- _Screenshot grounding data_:

━━━━━━━━━━━━━━━━

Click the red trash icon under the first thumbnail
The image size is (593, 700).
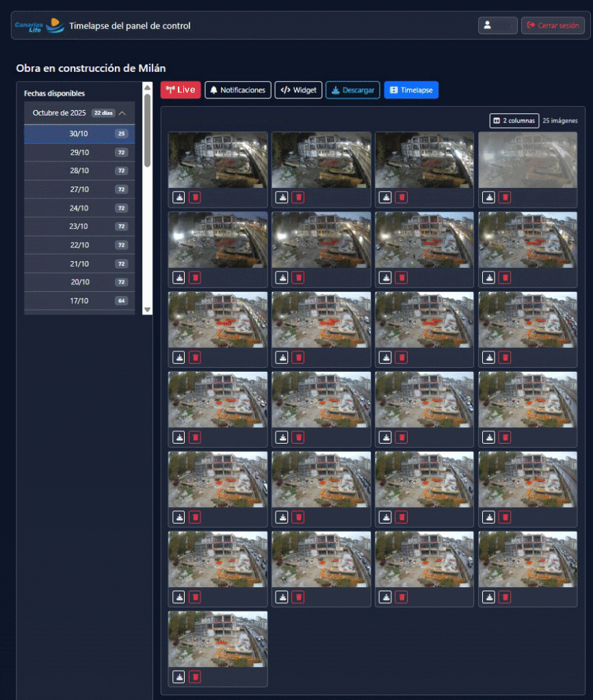tap(195, 198)
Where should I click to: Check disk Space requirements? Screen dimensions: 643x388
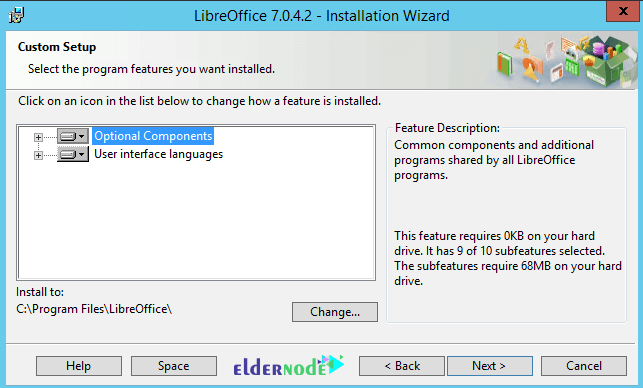coord(174,366)
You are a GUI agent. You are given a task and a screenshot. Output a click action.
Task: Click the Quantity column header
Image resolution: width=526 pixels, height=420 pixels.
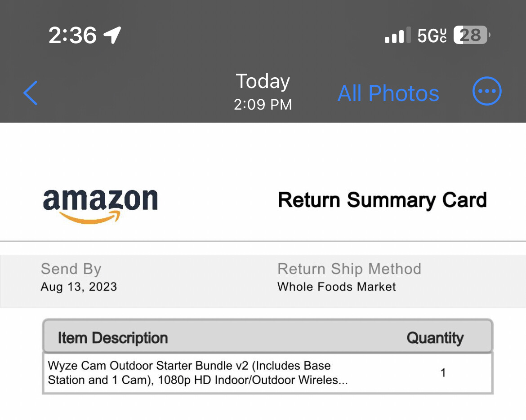point(435,338)
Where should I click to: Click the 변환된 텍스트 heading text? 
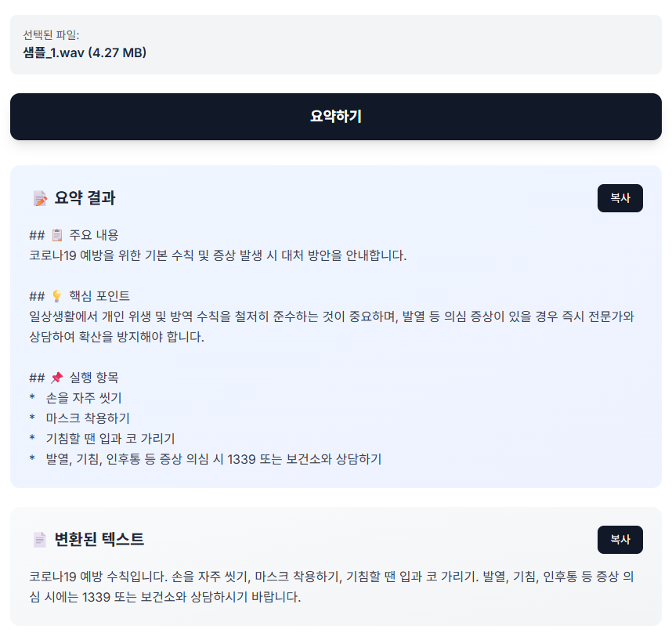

━━━━━━━━━━━━━━━━

Retype, word for word, the lines from the one with "Image resolution: width=526" through the last line of the entries above, and only those lines. Leave pictures out.

Image resolution: width=526 pixels, height=420 pixels.
point(435,338)
Where should I click to: Click the 변환된 텍스트 heading text? 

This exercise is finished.